And while Lewis and Clark’s discovery of territory is well-documented, lesser-known but no less important is the duo’s contribution to the American English lexicon.
It is not difficult to understand why Lewis and Clark had to become the inventors of words and phrases on the fly as they traveled. Because so much of what they encountered had not been seen or experienced before, it was up to them to decide how to describe and document it.
And describe they did. One of the most common tools they used to describe those things many had never seen before was to take a prominent trait from an animal or plant that they came across and attach it as a prefix to the name of that plant or animal—for example, a “leather-winged bat” for a bat with wings that looked to be made out of leather, and a “snowberry” for a berry in a never-before-seen shade of white.
Another method they used for naming was to include the place where they first encountered the plant or animal into its new name.
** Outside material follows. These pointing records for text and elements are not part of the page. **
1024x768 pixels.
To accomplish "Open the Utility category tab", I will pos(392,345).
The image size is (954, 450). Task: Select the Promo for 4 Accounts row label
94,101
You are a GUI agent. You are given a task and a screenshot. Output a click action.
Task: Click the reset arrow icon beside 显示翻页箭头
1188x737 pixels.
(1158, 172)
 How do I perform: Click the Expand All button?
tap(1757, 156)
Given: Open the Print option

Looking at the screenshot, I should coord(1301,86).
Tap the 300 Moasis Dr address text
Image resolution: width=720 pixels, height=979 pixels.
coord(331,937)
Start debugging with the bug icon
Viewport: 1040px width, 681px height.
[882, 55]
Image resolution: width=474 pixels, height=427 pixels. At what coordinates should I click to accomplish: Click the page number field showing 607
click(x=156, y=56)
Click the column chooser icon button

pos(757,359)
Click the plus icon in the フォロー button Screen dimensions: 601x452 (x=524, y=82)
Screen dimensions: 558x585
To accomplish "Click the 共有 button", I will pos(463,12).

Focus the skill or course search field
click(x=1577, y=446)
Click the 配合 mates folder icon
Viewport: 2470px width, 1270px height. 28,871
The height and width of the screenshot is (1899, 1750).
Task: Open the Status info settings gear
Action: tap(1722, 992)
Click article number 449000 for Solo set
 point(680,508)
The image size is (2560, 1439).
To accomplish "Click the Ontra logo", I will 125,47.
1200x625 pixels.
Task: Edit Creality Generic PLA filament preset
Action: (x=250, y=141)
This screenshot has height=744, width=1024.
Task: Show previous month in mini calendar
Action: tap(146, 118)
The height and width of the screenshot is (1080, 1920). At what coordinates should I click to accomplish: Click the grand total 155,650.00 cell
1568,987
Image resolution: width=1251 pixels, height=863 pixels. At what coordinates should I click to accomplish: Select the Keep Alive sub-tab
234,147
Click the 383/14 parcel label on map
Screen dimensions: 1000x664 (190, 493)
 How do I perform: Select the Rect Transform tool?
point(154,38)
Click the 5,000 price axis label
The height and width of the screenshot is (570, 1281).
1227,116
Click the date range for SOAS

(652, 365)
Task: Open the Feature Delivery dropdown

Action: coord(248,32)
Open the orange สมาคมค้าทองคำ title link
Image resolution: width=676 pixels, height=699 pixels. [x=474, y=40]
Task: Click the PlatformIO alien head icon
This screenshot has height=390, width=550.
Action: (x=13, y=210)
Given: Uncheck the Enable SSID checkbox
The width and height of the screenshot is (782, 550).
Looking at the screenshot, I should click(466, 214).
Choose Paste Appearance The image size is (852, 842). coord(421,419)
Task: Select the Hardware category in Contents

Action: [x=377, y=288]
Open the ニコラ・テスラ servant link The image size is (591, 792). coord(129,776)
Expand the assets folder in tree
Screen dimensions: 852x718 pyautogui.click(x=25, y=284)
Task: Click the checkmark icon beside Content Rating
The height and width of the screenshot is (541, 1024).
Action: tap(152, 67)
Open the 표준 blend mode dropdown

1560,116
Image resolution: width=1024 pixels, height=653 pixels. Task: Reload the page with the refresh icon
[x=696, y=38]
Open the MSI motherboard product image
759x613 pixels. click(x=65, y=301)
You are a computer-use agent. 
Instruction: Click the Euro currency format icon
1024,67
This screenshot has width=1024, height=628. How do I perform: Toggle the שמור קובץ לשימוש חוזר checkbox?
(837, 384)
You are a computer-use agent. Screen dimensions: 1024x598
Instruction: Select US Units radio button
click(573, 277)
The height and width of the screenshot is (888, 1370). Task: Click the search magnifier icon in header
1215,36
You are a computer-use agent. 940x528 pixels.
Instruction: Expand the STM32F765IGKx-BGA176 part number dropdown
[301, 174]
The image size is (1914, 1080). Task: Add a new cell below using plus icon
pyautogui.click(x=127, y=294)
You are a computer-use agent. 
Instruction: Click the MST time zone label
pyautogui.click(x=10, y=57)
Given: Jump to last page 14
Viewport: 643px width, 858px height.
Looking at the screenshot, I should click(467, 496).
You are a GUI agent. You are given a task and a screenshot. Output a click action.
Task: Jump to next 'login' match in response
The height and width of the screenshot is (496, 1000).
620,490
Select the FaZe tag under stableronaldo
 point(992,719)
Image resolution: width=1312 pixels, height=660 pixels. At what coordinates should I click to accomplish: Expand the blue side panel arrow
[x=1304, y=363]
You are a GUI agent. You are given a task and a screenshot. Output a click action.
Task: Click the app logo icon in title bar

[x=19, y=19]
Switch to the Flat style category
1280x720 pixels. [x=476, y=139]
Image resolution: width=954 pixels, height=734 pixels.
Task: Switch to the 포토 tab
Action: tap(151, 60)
This is how the first usage of the phrase “prairie dog” came about, and also where the “Osage apple” (now the Osage orange) comes from.
One of the most famous phrases the men came up with is the “grizzly bear.” Lewis and Clark came up with the term after studying the species, which they had never seen before, carefully. After shooting several of the bears and looking at their pelts up close, they realized that there were often silvery tips on the bears’ fur. Thus, they decided to name the bears “grizzly” bears, as “grizzly” was a word that was used to describe grey.
Another of the most popular of Lewis and Clark’s phrases comes from the Native American territories that the men passed through. Looking for a way to describe the place where Native Americans would take steam baths, they came up with the term “sweat lodge”—a term that is still used both literally and figuratively today.
So, the next time you come across something unusual or something you haven’t seen before, it might be of interest to see what phrase or word you would come up with. The resulting exercise may at the very least serve to highlight how impressively Lewis and Clark wore the many hats that were expected of them on their trek out West.